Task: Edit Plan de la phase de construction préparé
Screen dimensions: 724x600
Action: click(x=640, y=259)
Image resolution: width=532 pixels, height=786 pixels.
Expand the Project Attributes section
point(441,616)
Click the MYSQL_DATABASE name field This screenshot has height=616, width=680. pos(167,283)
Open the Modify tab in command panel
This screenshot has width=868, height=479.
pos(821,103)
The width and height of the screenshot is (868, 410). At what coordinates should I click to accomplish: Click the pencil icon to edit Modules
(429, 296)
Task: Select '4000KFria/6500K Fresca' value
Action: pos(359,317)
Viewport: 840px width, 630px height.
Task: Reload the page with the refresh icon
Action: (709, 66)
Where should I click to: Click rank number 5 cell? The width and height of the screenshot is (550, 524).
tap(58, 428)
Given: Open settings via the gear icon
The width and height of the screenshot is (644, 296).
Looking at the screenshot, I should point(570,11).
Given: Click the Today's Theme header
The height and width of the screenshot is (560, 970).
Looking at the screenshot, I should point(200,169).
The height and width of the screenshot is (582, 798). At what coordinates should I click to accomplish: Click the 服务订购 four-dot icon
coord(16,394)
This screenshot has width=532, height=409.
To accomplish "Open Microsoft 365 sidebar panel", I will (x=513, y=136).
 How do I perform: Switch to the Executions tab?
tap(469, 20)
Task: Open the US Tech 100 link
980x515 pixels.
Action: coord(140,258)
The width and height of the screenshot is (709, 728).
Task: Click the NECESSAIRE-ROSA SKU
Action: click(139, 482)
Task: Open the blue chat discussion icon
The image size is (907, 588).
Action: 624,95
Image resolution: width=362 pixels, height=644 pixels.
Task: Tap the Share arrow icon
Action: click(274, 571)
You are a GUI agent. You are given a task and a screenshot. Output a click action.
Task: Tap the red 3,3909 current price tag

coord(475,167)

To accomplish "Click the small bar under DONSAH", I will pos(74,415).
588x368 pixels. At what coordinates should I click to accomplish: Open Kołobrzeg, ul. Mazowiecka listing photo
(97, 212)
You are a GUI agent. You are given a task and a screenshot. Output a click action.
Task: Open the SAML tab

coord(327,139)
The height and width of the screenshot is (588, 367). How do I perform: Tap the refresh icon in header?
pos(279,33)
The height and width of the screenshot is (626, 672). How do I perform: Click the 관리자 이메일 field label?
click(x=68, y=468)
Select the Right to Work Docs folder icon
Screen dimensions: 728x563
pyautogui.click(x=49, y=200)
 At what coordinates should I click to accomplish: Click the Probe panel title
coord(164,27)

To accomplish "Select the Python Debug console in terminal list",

# [What you will do]
Every line in the records has to be written out again exactly.

# [Task solution]
Task: Edit Plan de la phase de construction préparé
Screen dimensions: 724x600
Action: click(x=640, y=259)
Image resolution: width=532 pixels, height=786 pixels.
Expand the Project Attributes section
point(441,616)
Click the MYSQL_DATABASE name field This screenshot has height=616, width=680. pos(167,283)
Open the Modify tab in command panel
This screenshot has width=868, height=479.
pos(821,103)
The width and height of the screenshot is (868, 410). At what coordinates should I click to accomplish: Click the pencil icon to edit Modules
(429, 296)
Task: Select '4000KFria/6500K Fresca' value
Action: pos(359,317)
Viewport: 840px width, 630px height.
Task: Reload the page with the refresh icon
Action: (709, 66)
Where should I click to: Click rank number 5 cell? The width and height of the screenshot is (550, 524).
tap(58, 428)
Given: Open settings via the gear icon
The width and height of the screenshot is (644, 296).
Looking at the screenshot, I should point(570,11).
Given: Click the Today's Theme header
The height and width of the screenshot is (560, 970).
Looking at the screenshot, I should point(200,169).
The height and width of the screenshot is (582, 798). At what coordinates should I click to accomplish: Click the 服务订购 four-dot icon
coord(16,394)
This screenshot has width=532, height=409.
To accomplish "Open Microsoft 365 sidebar panel", I will (x=513, y=136).
 How do I perform: Switch to the Executions tab?
tap(469, 20)
Task: Open the US Tech 100 link
980x515 pixels.
Action: coord(140,258)
The width and height of the screenshot is (709, 728).
Task: Click the NECESSAIRE-ROSA SKU
Action: click(139, 482)
Task: Open the blue chat discussion icon
The image size is (907, 588).
Action: 624,95
Image resolution: width=362 pixels, height=644 pixels.
Task: Tap the Share arrow icon
Action: click(274, 571)
You are a GUI agent. You are given a task and a screenshot. Output a click action.
Task: Tap the red 3,3909 current price tag

coord(475,167)

To accomplish "Click the small bar under DONSAH", I will pos(74,415).
588x368 pixels. At what coordinates should I click to accomplish: Open Kołobrzeg, ul. Mazowiecka listing photo
(97, 212)
You are a GUI agent. You are given a task and a screenshot. Output a click action.
Task: Open the SAML tab

coord(327,139)
The height and width of the screenshot is (588, 367). How do I perform: Tap the refresh icon in header?
pos(279,33)
The height and width of the screenshot is (626, 672). How do I perform: Click the 관리자 이메일 field label?
click(x=68, y=468)
Select the Right to Work Docs folder icon
Screen dimensions: 728x563
pyautogui.click(x=49, y=200)
 At what coordinates should I click to accomplish: Click the Probe panel title
coord(164,27)

To accomplish "Select the Python Debug console in terminal list",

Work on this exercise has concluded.